2.00                 All these practical field examples, indicate that there is tremendous ignorance about value of the rights of the interest holders, in the leasehold property.

2.10                 In order to understand the proper valuation of interests in leasehold land, we will have to go to the basics. We must first understand different types of leases, lease terminology and interpretation of the provisions and clauses in different types of leases.

3.00                 Lease contracts is executed between land owner and land occupant. Land owner is called the ‘Lessor’ where as land tenant or the land occupant is called the ‘Lessee’. Some times the property is sub leased, in such a case land occupant is not Lessee but ‘Sub Lessee’. Rights of different interest holders in leased property are as under :-

Lessor : He is the owner of the land or land with building. He gives away possession of his property for use of tenant (Lessee), on rent and on certain terms and conditions. Lessor holds right to receive ground rent and right to reversion of land.

Lessee : He is the tenant of the property of Lessor. He holds in leased out property, in accordance with the terms and conditions set out in the lease agreement. Lessee has right to erect buildings on plot and right to receive rent from such buildings.

Sub Lessee : Some times under lease agreement rights are given to Lessee to sub let the property to third person. This sub tenant is called Sub Lessee.
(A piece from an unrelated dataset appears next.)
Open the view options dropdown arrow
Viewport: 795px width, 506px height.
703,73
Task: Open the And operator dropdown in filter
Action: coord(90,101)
Main Lessor in such a case is called Head Lessor.  Right of Sub Lessee is similar to Lessee i.e. receive rent from the building erected on the plot.

3.10                 There are basically four types of lease.

(i)         Building lease.

(ii)        Occupational lease.

(iii)       Sub Lease.

(iv)       Lease for Life.

3.20                 Building Lease : This type of lease are most common in which open land is given on lease for construction of a building. Lease period may be 40 years, 60 years, 99 years or 999 years. Term of 99 years or 999 years is called perpetual lease. In this type of lease, ground rent for land use in paid by Lessee to Lessor and rent from building on the plot is received by the Lessee.

3.21                 Many a times, in addition to annual rent, Lessor takes initial premium from the Lessee. This is like an advance lease rent for full period of lease. Annual lease rent in such cases is reduced correspondingly.  In Government agency lease, such as M.I.D.C. lease, full premium amount is initially charged and annual lease rent is fixed at token sum of Rs.1/- per year only. However in private leases total rent is bifurcated in two parts. Advance rent (Initial premium) and annual rent.

3.22                 Some of these leases have a provision of term renewal clause. If lease term is 99 years, it is renewed for further term of 99 years at revised rent or same rent. In some other lease, there is a clause which requires surrender of building constructed on the plot by Lessee to Lessor, free of cost, on maturity of lease. Value of rights of Lessor and Lessee would all depend on these clauses and terms of lease.

3.30                 Occupational Lease : This lease is for use of land and building together. It can be land with building or ownership flat, ownership office or even shop. Ownership of land and building both are with the Lessor. These are rented out for short term period of 3 years, 5 years or 10 years. There is generally a provision of increase in rent after one year or two years interval. In India these types of leases are less for residential premises due to Rent Control Act. However such lease is very common for the commercial premises.

3.40                 Sub Lease : In this type of lease, Lessee has right to sub-let property as per terms of lease agreement. Lessee therefore grants sub-lease for a period which is one year less than period of main lease. If main lease is for 99 years period, sub-lease has 98 years period. Again lease rent fixed under sub-lease is always more than the lease rent payable by Lessee to the Head Lessor under principal lease. Under sub-lease, possession of property is with Sub Lessee only yet there are three parties interested in the total value of the property viz. Head Lessor, Lessee and Sub Lessee. Value of rights of each one will depend on rental value and terms of principal lease and sub-lease.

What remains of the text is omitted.